Theatre In Focus: The Pessimist
Zombies in small town Ontario!
The Pessimist, which recently opened at Tarragon Theatre, begins with a speech about the true meaning and character of a zombie: an undead being devoid of emotion that wanders through the world searching for meaning and... brains. Suddenly a shriek, and a zombie-like creature in half light is revealed... and then a dinner table with a frank discussion in a dining hall and kitchen surrounded by haystacks climbing up the back of the theatre for ten to fifteen feet. My attention you do have.
The play is an eighty minute serio-comedy that, though at times could appear very quirky, is also levelled and deepened by discovery. Five characters; a dying playwright, his retired actor wife ("actors may retire but they'll never shut off"), an overly poetic playwright, a would be starlet and of all things, and a politician, are in a home in the country trying to find the muse for their passions.

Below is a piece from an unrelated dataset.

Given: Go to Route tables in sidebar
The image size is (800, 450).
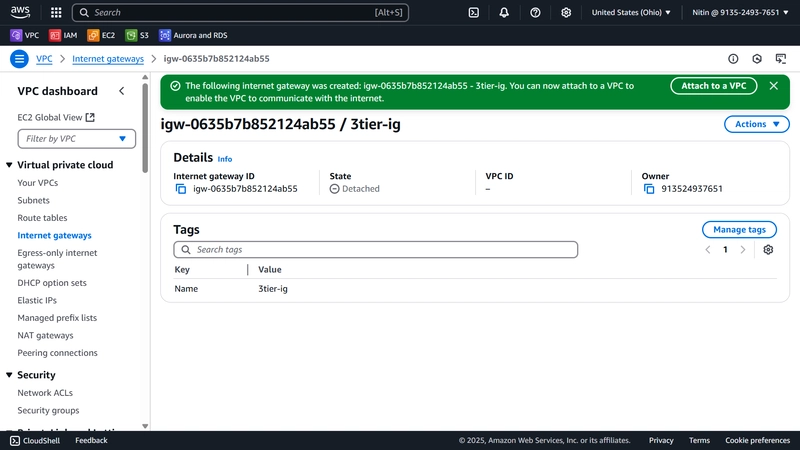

The play has many funny moments and the actors, though relishing the enjoyment of the comedy don't play it up, which would seem the easiest route to take. "You can't play the funny", actor Kristina Nicoll says. "You have to be as simple as possible, it's all in the 'slightest of details' work...".
At less than an hour and a half, it feels even faster than that, stopping only to revel in moments as the characters play the play within the play. Its morbid tone and morose theme doesn't bog down the script as it is kept alive through witty dialogue and sharp deliveries. It's the kind of play anyone can enjoy and, as Tarragon is known as the playwrights theatre, it also serves up a well crafted script with many deep moments buried within the folly.